Stored records
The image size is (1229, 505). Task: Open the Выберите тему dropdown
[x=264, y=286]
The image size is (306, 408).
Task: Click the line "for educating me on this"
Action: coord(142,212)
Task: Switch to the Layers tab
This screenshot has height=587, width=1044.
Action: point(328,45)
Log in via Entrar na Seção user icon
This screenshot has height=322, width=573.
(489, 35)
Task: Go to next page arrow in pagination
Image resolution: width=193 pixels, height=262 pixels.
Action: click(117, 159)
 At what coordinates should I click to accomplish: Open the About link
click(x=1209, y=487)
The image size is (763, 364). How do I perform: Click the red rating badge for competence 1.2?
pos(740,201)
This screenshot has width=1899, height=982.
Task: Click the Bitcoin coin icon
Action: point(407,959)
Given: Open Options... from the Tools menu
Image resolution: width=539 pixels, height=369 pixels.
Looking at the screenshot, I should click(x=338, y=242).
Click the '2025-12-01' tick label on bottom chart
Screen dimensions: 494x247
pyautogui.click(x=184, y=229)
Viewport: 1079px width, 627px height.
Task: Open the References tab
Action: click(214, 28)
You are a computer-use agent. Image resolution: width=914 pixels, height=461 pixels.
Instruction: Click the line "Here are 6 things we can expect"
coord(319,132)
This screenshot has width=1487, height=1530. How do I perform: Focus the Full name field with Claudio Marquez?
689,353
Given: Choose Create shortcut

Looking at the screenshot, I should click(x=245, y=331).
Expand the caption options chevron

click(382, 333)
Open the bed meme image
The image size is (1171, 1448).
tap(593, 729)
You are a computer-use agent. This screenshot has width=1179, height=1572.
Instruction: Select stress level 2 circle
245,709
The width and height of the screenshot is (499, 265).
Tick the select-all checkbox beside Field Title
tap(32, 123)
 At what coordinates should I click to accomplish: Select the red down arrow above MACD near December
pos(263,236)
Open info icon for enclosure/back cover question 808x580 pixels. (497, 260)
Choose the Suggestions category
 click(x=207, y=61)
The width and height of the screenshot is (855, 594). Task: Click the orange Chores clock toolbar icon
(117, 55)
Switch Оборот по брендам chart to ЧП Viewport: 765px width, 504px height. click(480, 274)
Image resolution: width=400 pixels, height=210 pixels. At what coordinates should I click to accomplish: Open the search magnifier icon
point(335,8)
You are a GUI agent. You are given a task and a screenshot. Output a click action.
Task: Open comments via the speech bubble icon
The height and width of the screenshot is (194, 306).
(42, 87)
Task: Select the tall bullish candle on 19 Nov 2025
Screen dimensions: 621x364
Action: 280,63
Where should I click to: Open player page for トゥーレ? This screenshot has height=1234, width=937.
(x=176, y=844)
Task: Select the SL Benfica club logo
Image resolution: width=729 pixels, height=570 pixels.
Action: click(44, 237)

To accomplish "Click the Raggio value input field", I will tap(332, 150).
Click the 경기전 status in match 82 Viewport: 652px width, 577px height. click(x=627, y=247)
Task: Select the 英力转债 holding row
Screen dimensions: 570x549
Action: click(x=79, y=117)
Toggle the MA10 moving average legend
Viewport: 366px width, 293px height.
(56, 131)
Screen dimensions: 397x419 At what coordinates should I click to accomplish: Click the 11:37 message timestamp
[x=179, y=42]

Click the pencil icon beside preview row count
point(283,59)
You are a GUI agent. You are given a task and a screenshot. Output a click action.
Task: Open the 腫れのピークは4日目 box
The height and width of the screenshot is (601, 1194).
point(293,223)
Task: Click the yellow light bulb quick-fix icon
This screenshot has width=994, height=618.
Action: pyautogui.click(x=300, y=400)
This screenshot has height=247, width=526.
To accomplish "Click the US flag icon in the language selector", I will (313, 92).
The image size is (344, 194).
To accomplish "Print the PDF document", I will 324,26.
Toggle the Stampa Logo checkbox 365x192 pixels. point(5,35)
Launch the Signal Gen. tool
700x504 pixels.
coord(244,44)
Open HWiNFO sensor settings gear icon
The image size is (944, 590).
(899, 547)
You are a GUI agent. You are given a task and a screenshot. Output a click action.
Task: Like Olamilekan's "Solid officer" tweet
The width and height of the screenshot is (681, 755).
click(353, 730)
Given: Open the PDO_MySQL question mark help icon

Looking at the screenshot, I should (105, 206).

■ What is needed: Could you state how many lines above include the word "will"? Reply with that number alone.

■ Your solution: 3